MPEG-2, MPEG-4 and JPEG 2000 encoding

MPEG and JPEG encoding of video content have been around for a long time now. It seems hard to believe, but the first product tests for MPEG-2 encoding began in the mid-1990s, with the standard adopted in 1996.

MPEG-2 is sometimes misunderstood in fundamental ways. It is both a compression system and a description of the transport stream that carries the content. MPEG-2 was developed to overcome some of the shortcomings of the MPEG-1 standard, which included limitations in audio to two channels, no support and poor results with interlaced signals, and support only for 4:2:0 encoding. Each of these limitations proved critical to enabling professional use and to a degree affected deployment of consumer applications as well. And MPEG-1 was developed to deliver narrowband content to fit in a T-1 link, or within the bandwidth of a CD-ROM. We moved beyond those requirements a long time ago, so a review is necessary. For a comparison of compression standards, see Table 1.

Review of MPEG

MPEG-1 and MPEG-2 make use of discrete cosine transform (DCT) to compress the content. By converting from the spatial to the frequency domain using DCT, and then normalizing and quantizing the coefficients that result, the considerable redundancy in video content can be squeezed to allow lower bit rates. Other techniques are also used, including run length encoding to further improve performance.

The most important point is that what is thrown away is hopefully content we don't miss. The analysis of the content is based on good science that is founded on the psychophysics of human vision. For instance, we don't see detail as well in the presence of motion, so we can eliminate that redundant information. Compression choices are made by hardware designers based on tests done with expert viewers in a controlled environment and increasingly with automated test equipment that replicates the results that expert testing returns. The standard defines the bit stream a decoder must be able to decode, but in fact doesn't talk about how to achieve the bit stream.

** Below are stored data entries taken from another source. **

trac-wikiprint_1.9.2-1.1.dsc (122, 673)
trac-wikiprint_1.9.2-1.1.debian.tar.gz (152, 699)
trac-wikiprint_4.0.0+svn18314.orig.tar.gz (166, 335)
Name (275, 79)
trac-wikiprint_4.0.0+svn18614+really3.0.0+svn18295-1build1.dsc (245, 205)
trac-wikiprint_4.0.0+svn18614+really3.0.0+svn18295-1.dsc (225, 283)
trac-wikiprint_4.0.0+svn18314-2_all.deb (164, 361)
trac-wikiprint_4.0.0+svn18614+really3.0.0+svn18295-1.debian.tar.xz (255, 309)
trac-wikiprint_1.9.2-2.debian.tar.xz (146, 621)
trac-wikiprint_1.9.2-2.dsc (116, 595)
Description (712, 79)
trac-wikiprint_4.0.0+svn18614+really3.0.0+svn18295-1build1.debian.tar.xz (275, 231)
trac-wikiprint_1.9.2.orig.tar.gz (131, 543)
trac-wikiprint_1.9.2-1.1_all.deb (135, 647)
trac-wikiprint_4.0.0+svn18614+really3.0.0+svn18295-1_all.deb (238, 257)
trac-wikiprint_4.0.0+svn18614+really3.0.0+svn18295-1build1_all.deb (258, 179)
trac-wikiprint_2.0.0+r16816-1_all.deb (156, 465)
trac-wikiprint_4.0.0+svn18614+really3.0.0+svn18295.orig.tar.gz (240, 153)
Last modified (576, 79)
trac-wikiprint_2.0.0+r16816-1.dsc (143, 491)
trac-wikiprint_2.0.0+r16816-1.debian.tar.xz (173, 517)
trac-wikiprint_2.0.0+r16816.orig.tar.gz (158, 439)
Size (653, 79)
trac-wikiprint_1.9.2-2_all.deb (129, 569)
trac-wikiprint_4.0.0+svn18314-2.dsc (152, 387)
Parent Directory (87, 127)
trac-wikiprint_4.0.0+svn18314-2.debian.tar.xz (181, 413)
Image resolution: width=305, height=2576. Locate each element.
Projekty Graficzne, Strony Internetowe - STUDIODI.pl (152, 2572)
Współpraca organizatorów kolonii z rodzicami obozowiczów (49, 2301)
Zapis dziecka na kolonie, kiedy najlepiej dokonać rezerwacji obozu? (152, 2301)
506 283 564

The MPEG-2 transport stream provides a method of transmission of single or multiple programs, each with multiple audios, closed captions and other data types. The ATSC standard is based strongly on MPEG-2 for compression and transmission, with extensions that customize it for the needs of terrestrial transmission.

It is important to remember what the system was designed to do “a priori.” Compression is expensive, so decoders can be cheap and easy to deploy. Early HD encoders for the ATSC system cost $250,000. Now consumer camcorders have MPEG-2 (or AVC) HD compression built into devices, costing 25 percent of the price 15 years ago.

High-quality encoding is still more expensive, but keep in mind that the results are short of astounding. We routinely send SD content in less than 2Mb/s and HD in less than 12Mb/s for end-user applications. Equally important, the transport stream developed in the 1990s is just as good today, serving MPEG-4 and JPEG 2000 applications as well. With suitable error correction, we now send MPEG content through noisy RF environments; IP networks; and over fiber, copper and WiFi, successfully. Many people entering the production industry are more comfortable with MPEG video than baseband signals, which seem almost arcane.

Though not a subject for quick review, it is worthwhile to note that none of this comes for free. The MPEG-LA (Licensing Authority), a patent pool, holds more than 600 patents from more than 20 companies and universities, many of which have expired. The negotiations over the patents took longer than the development of the technology. Today, MPEG-2/4 (H.264/MPEG-4 Part 10/AVC) covers transmission and storage of bit rates from well below 1Mb/s to over 400Mb/s.

Though using MPEG-2 can produce great results, the technology is much older than the standard adopted 15 years ago. The MPEG-4 standard, and particularly Part 10 (also known as AVC, Advanced Video Coding and H.264 for the ITU standard number) offers all that MPEG-2 does, plus many additional tools that can further improve the coding efficiency and reduce bit rates for equivalent quality.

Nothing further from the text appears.